A stay of this case is unlikely to prejudice SurfCast, much less cause prejudice that rises to an undue level. Because the parties agree that they are not direct competitors, see ECF No. 150 at 7; ECF No. 290 at 8, there is no reason to conclude that a stay would adversely affect market competition. Cf. Verinata Health, Inc. v. Ariosa Diagnostics, Inc., 2014 WL 121640, 3 (N.D. Cal. Jan. 13, 2014) (quoting Boston Sci. Corp. v. Cordis Corp., 777 F.Supp.2d 783, 789 (D. Del. 2011)) ("Courts are generally reluctant to stay proceedings where the parties are direct competitors."). Moreover, as noted above, SurfCast has previously sought a stay of this litigation. ECF No. 150. It is difficult to see how SurfCast would not have been prejudiced by a stay if it had been granted earlier, but will be prejudiced by a stay issued now. While SurfCast previously requested a stay only until the Final Written Decision issued and not pending appeal, id. at 10, SurfCast indicated at that time that it was "amenable to stay this litigation through the duration of the appeal period." ECF No. 154 at 3.

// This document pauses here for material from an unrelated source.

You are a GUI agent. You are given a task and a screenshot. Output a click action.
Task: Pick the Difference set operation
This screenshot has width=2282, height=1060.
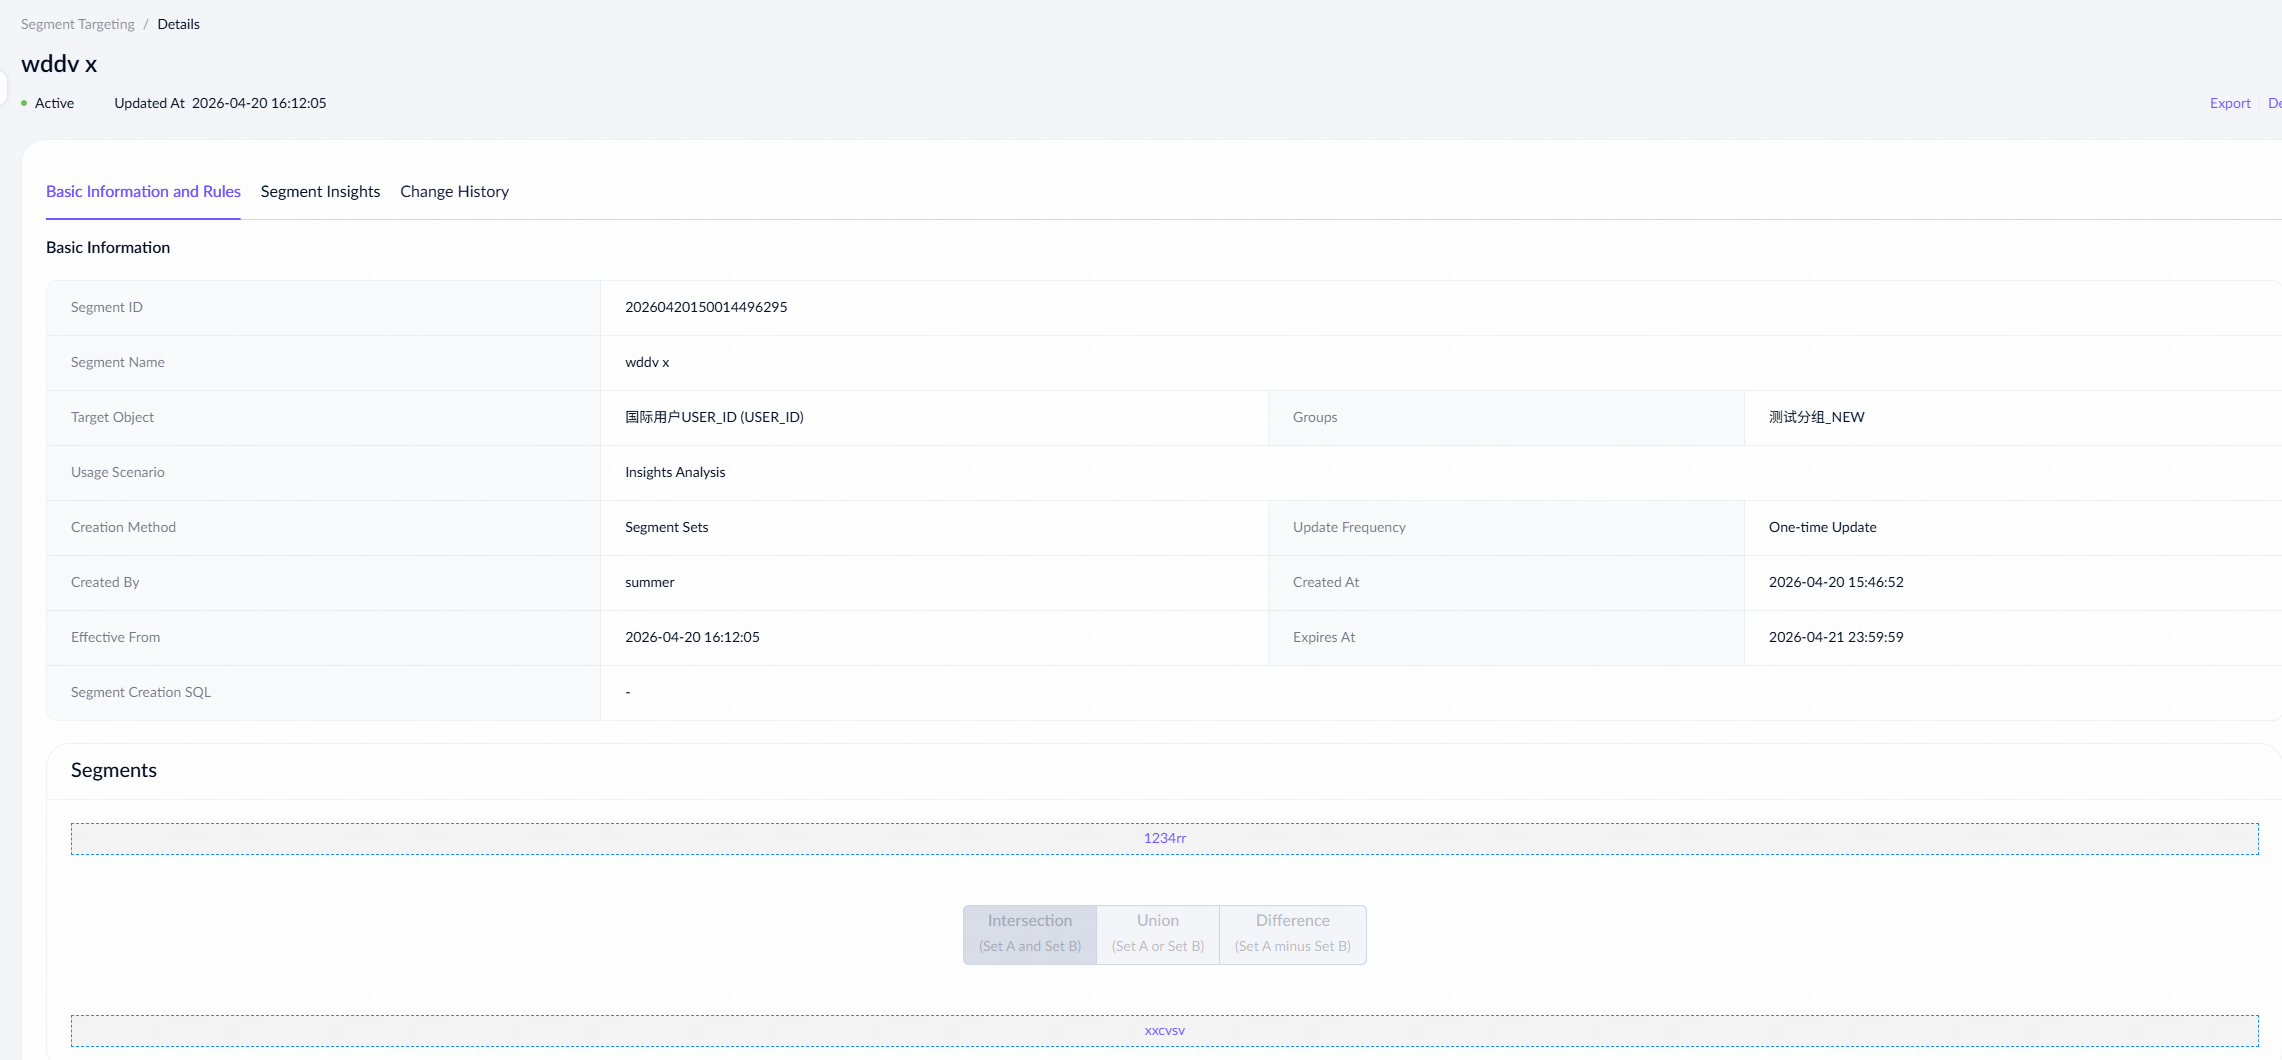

It is true that if this case is stayed and the Federal Circuit subsequently overturns the PTO and finds the 403 Patent valid, then SurfCast will have been temporarily prevented from asserting its rights as a patent-holder. However, mere delay does not rise to the level of undue prejudice. See Pi-Net, 2013 WL 7158011 at 4; Universal Electronics, 943 F.Supp.2d at 1033. Given the opportunity to describe the prejudice that would flow from a stay, SurfCast has done little more than assert that a stay would cause it prejudice. See ECF No. 294 at 2. SurfCast does argue that a stay will deny it its "day in Court", id. at 5, but does not contend that specific prejudice such as monetary harm or loss of evidence will result.

On the issue of tactics, SurfCast argues that Microsoft will gain an unfair tactical advantage if a stay is granted because the Federal Circuit will consider the appeal of the Final Written Decision without the benefit of this Court's claim construction and other rulings. ECF No. 294 at 7. To the extent that SurfCast fears that the Federal Circuit will not be aware of the Court's claim construction when it analyzes the claim construction of the PTO, Chief Judge Woodcock's Markman order is a published opinion that SurfCast could bring to the Federal Circuit's attention during appellate briefing and argument. See SurfCast, 6 F.Supp. 3d at 136.

SurfCast also argues that it will be tactically disadvantaged if the Federal Circuit reviews the IPR proceedings separately from this Court's claim constructions, because the PTO employs a claim construction standard that favors Microsoft.[3] ECF No. 294 at 5. However, no matter what the posture of an appeal, the Federal Circuit will review the PTO's claim constructions de novo and SurfCast will be free to advance the same positions on claim construction that it has advanced in this Court. See In re Baker Hughes, Inc., 215 F.3d 1297, 1301 (Fed. Cir. 2000) ("[C]laim construction by the PTO is a question of law that we review de novo ... just as we review claim construction by a district court."). The simple fact that a stay may preclude the possibility of concurrent appeals does not hand Microsoft a clear tactical advantage.

I conclude that the low risk of either undue prejudice to SurfCast or clear tactical advantage to Microsoft weighs in favor of granting a stay.


Because I conclude that a stay will most likely simplify the issues in question, and that SurfCast is unlikely to suffer undue prejudice or a tactical disadvantage as a result of a stay, the balance of the relevant factors weighs in favor of a stay.

For the foregoing reasons, defendant's motion to stay is GRANTED. Either party may seek relief from the stay upon the entry of a decision of the Court of Appeals for the Federal Circuit or sooner if no appeal is taken from the Final Written Decision.